We Need an Even Bigger Vision!
Bad News
Obama is fleshing out his investment/stimulus plan.
All parties agree the public sector must invest now to bootstrap the private sector into growth again. We have not been able to loosen credit, so we are left with spending. George W. Bush himself was the herald of this present need. Those of us held by principle to balanced budgets must set that aside for now.
Stay Smart
The only thing budget hawks can do now is concern ourselves with determining which investment will bring the most return to the economy in the long run. What will end up creating billion dollar industries? What is a billion dollars? I worry that monetary terms cloud long-term thinking. Personally, I am going to school to increase my value to society, first. (Concern only about the pay-out reminds me of Nigerian con-artists and petty thieves…and designers of silly mortgages!)
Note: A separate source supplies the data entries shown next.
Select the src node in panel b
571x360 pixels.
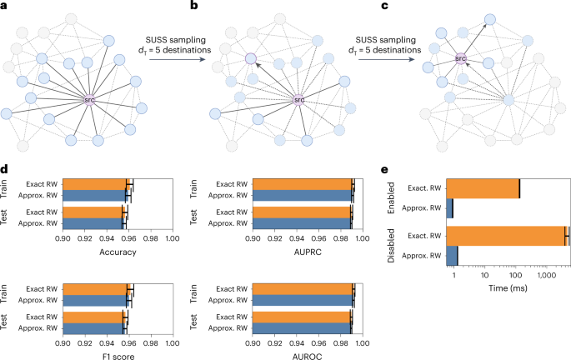(x=299, y=100)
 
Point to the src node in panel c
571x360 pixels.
(x=459, y=59)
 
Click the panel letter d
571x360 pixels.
(x=5, y=171)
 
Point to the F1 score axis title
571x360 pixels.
(x=117, y=353)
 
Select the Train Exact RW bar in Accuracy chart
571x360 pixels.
(x=94, y=182)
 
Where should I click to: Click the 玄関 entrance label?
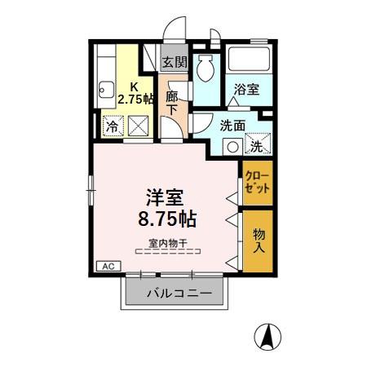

I mostly agree with the investments that Mr. Obama lays out. But I think his vision is limited. We need a larger vision, that would create more value for society, in the long-term. I can’t think of a better way than raising standard of living.
Bigger Vision
Imagine the standard of living increase if energy sources did not increase in scarcity over time; if rare materials became non-scarce (after a large enough amount was unearthed or produced). Perpetual Energy and Perpetual Industry. That is my Bigger Vision.
The first task is the harder of the two. For a real hard-nosed physicist’s assessment of this task, see Dr. David MacKay’s Without Hot Air. A huge investment in new power plants, storage (bidirectional water reservoirs), and transmission will be required.
The second task requires mainly just that we admit there is a need for it. We need only to make implementable legislation incentivizing the design of products that enable complete recovery of their scarce or ecologically-harmful constituents.
Create an Acedemic-Industrial Complex
Both the perpetual energy and perpetual industry goals can be helped by technology. This gets back to the public sector spending decisions that we are confronted with.
While perpetual energy requires a huge investment in infrastructure, it can be almost reached with current technology (again, see Without Hot Air). Likewise, perpetual industry can be nearly fully implemented by legislation. However, both would be seriously helped by technological development.
This is where there is potential for multiple billion industries being created. Obama’s team should increase their vision. We need huge investment in basic research directed toward these goals. This money goes far. Scientists are cheap.
Perpetual energy and industry–U.S. industry–could create more wealth and quality of life than even semiconductors and the internet, which were, by the way, developed via federal fiat and investment. Not only that, but the achievement of these goals would be synergistic with our nation’s other goals.